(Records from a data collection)
Content starts
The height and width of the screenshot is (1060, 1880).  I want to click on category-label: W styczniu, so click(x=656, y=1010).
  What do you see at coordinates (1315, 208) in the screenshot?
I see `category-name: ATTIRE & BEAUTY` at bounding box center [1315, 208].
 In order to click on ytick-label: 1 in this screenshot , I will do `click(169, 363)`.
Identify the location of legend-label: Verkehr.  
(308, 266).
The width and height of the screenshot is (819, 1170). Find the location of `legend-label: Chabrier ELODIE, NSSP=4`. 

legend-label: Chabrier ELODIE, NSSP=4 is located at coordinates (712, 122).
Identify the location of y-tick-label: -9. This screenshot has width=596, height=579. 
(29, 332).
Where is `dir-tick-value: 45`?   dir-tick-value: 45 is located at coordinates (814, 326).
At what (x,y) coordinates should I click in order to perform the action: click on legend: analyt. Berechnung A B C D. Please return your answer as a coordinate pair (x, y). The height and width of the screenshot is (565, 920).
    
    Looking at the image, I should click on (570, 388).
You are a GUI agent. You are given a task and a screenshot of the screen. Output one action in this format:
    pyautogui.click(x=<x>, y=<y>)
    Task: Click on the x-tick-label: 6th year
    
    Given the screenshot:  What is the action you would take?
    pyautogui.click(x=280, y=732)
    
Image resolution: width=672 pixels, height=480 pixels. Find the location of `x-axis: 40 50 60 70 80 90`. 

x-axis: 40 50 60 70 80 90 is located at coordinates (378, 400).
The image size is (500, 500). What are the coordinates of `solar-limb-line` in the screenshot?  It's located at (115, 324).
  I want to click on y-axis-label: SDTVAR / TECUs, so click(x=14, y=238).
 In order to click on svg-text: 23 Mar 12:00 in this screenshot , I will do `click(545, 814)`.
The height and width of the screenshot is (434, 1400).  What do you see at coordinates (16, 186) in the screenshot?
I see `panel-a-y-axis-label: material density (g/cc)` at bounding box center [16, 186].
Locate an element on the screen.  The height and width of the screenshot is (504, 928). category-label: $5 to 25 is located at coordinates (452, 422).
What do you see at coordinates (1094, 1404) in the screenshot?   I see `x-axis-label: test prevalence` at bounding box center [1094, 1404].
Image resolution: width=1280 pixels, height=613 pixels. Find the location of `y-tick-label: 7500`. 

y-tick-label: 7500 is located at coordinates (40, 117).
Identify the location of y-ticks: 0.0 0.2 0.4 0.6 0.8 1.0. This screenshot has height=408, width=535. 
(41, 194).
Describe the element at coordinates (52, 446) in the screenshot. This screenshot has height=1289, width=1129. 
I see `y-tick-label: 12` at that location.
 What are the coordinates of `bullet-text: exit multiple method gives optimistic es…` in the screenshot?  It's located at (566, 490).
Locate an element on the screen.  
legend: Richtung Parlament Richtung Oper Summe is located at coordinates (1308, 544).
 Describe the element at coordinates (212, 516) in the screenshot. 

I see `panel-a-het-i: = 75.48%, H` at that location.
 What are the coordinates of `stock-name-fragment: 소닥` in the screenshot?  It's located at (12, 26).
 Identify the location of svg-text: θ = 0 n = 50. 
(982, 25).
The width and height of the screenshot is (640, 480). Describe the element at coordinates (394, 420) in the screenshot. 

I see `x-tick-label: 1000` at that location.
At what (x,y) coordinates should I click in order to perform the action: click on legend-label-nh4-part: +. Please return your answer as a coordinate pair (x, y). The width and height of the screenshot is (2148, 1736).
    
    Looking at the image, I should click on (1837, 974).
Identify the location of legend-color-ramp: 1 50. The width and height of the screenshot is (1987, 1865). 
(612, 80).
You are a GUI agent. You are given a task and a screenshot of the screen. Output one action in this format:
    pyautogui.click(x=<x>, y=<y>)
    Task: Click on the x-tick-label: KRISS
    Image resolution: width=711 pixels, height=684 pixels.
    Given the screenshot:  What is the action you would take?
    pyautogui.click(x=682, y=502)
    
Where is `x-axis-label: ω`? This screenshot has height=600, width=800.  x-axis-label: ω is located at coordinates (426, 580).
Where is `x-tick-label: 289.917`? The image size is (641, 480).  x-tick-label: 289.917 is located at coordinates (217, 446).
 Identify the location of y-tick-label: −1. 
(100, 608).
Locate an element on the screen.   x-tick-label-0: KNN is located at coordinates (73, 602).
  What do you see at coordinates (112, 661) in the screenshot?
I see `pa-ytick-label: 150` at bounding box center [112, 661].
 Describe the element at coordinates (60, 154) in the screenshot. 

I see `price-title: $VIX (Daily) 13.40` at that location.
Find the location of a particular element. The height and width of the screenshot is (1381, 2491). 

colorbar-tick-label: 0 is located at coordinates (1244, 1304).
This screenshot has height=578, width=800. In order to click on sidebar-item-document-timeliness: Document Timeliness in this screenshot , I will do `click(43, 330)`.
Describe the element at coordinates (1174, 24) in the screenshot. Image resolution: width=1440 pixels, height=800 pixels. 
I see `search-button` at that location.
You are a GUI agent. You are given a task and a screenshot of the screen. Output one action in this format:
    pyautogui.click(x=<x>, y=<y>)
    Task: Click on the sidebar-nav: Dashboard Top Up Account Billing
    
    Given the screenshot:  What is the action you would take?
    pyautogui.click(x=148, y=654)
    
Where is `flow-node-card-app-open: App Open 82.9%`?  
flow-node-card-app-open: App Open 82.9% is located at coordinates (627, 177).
Content ends
Arrange every line of the records above as a Markdown table with two columns, "No." for the row number and "Line" for the line itself, and skip any blank lines.

> Exercise answer
| No. | Line |
|---|---|
| 1 | The height and width of the screenshot is (1060, 1880).  I want to click on category-label: W styczniu, so click(x=656, y=1010). |
| 2 |   What do you see at coordinates (1315, 208) in the screenshot? |
| 3 | I see `category-name: ATTIRE & BEAUTY` at bounding box center [1315, 208]. |
| 4 |  In order to click on ytick-label: 1 in this screenshot , I will do `click(169, 363)`. |
| 5 | Identify the location of legend-label: Verkehr.   |
| 6 | (308, 266). |
| 7 | The width and height of the screenshot is (819, 1170). Find the location of `legend-label: Chabrier ELODIE, NSSP=4`.  |
| 8 | legend-label: Chabrier ELODIE, NSSP=4 is located at coordinates (712, 122). |
| 9 | Identify the location of y-tick-label: -9. This screenshot has width=596, height=579.  |
| 10 | (29, 332). |
| 11 | Where is `dir-tick-value: 45`?   dir-tick-value: 45 is located at coordinates (814, 326). |
| 12 | At what (x,y) coordinates should I click in order to perform the action: click on legend: analyt. Berechnung A B C D. Please return your answer as a coordinate pair (x, y). The height and width of the screenshot is (565, 920). |
| 13 |     Looking at the image, I should click on (570, 388). |
| 14 | You are a GUI agent. You are given a task and a screenshot of the screen. Output one action in this format: |
| 15 |     pyautogui.click(x=<x>, y=<y>) |
| 16 |     Task: Click on the x-tick-label: 6th year |
| 17 |     Given the screenshot:  What is the action you would take? |
| 18 |     pyautogui.click(x=280, y=732) |
| 19 | Image resolution: width=672 pixels, height=480 pixels. Find the location of `x-axis: 40 50 60 70 80 90`.  |
| 20 | x-axis: 40 50 60 70 80 90 is located at coordinates (378, 400). |
| 21 | The image size is (500, 500). What are the coordinates of `solar-limb-line` in the screenshot?  It's located at (115, 324). |
| 22 |   I want to click on y-axis-label: SDTVAR / TECUs, so click(x=14, y=238). |
| 23 |  In order to click on svg-text: 23 Mar 12:00 in this screenshot , I will do `click(545, 814)`. |
| 24 | The height and width of the screenshot is (434, 1400).  What do you see at coordinates (16, 186) in the screenshot? |
| 25 | I see `panel-a-y-axis-label: material density (g/cc)` at bounding box center [16, 186]. |
| 26 | Locate an element on the screen.  The height and width of the screenshot is (504, 928). category-label: $5 to 25 is located at coordinates (452, 422). |
| 27 | What do you see at coordinates (1094, 1404) in the screenshot?   I see `x-axis-label: test prevalence` at bounding box center [1094, 1404]. |
| 28 | Image resolution: width=1280 pixels, height=613 pixels. Find the location of `y-tick-label: 7500`.  |
| 29 | y-tick-label: 7500 is located at coordinates (40, 117). |
| 30 | Identify the location of y-ticks: 0.0 0.2 0.4 0.6 0.8 1.0. This screenshot has height=408, width=535.  |
| 31 | (41, 194). |
| 32 | Describe the element at coordinates (52, 446) in the screenshot. This screenshot has height=1289, width=1129.  |
| 33 | I see `y-tick-label: 12` at that location. |
| 34 |  What are the coordinates of `bullet-text: exit multiple method gives optimistic es…` in the screenshot?  It's located at (566, 490). |
| 35 | Locate an element on the screen.   |
| 36 | legend: Richtung Parlament Richtung Oper Summe is located at coordinates (1308, 544). |
| 37 |  Describe the element at coordinates (212, 516) in the screenshot.  |
| 38 | I see `panel-a-het-i: = 75.48%, H` at that location. |
| 39 |  What are the coordinates of `stock-name-fragment: 소닥` in the screenshot?  It's located at (12, 26). |
| 40 |  Identify the location of svg-text: θ = 0 n = 50.  |
| 41 | (982, 25). |
| 42 | The width and height of the screenshot is (640, 480). Describe the element at coordinates (394, 420) in the screenshot.  |
| 43 | I see `x-tick-label: 1000` at that location. |
| 44 | At what (x,y) coordinates should I click in order to perform the action: click on legend-label-nh4-part: +. Please return your answer as a coordinate pair (x, y). The width and height of the screenshot is (2148, 1736). |
| 45 |     Looking at the image, I should click on (1837, 974). |
| 46 | Identify the location of legend-color-ramp: 1 50. The width and height of the screenshot is (1987, 1865).  |
| 47 | (612, 80). |
| 48 | You are a GUI agent. You are given a task and a screenshot of the screen. Output one action in this format: |
| 49 |     pyautogui.click(x=<x>, y=<y>) |
| 50 |     Task: Click on the x-tick-label: KRISS |
| 51 |     Image resolution: width=711 pixels, height=684 pixels. |
| 52 |     Given the screenshot:  What is the action you would take? |
| 53 |     pyautogui.click(x=682, y=502) |
| 54 | Where is `x-axis-label: ω`? This screenshot has height=600, width=800.  x-axis-label: ω is located at coordinates (426, 580). |
| 55 | Where is `x-tick-label: 289.917`? The image size is (641, 480).  x-tick-label: 289.917 is located at coordinates (217, 446). |
| 56 |  Identify the location of y-tick-label: −1.  |
| 57 | (100, 608). |
| 58 | Locate an element on the screen.   x-tick-label-0: KNN is located at coordinates (73, 602). |
| 59 |   What do you see at coordinates (112, 661) in the screenshot? |
| 60 | I see `pa-ytick-label: 150` at bounding box center [112, 661]. |
| 61 |  Describe the element at coordinates (60, 154) in the screenshot.  |
| 62 | I see `price-title: $VIX (Daily) 13.40` at that location. |
| 63 | Find the location of a particular element. The height and width of the screenshot is (1381, 2491).  |
| 64 | colorbar-tick-label: 0 is located at coordinates (1244, 1304). |
| 65 | This screenshot has height=578, width=800. In order to click on sidebar-item-document-timeliness: Document Timeliness in this screenshot , I will do `click(43, 330)`. |
| 66 | Describe the element at coordinates (1174, 24) in the screenshot. Image resolution: width=1440 pixels, height=800 pixels.  |
| 67 | I see `search-button` at that location. |
| 68 | You are a GUI agent. You are given a task and a screenshot of the screen. Output one action in this format: |
| 69 |     pyautogui.click(x=<x>, y=<y>) |
| 70 |     Task: Click on the sidebar-nav: Dashboard Top Up Account Billing |
| 71 |     Given the screenshot:  What is the action you would take? |
| 72 |     pyautogui.click(x=148, y=654) |
| 73 | Where is `flow-node-card-app-open: App Open 82.9%`?   |
| 74 | flow-node-card-app-open: App Open 82.9% is located at coordinates (627, 177). |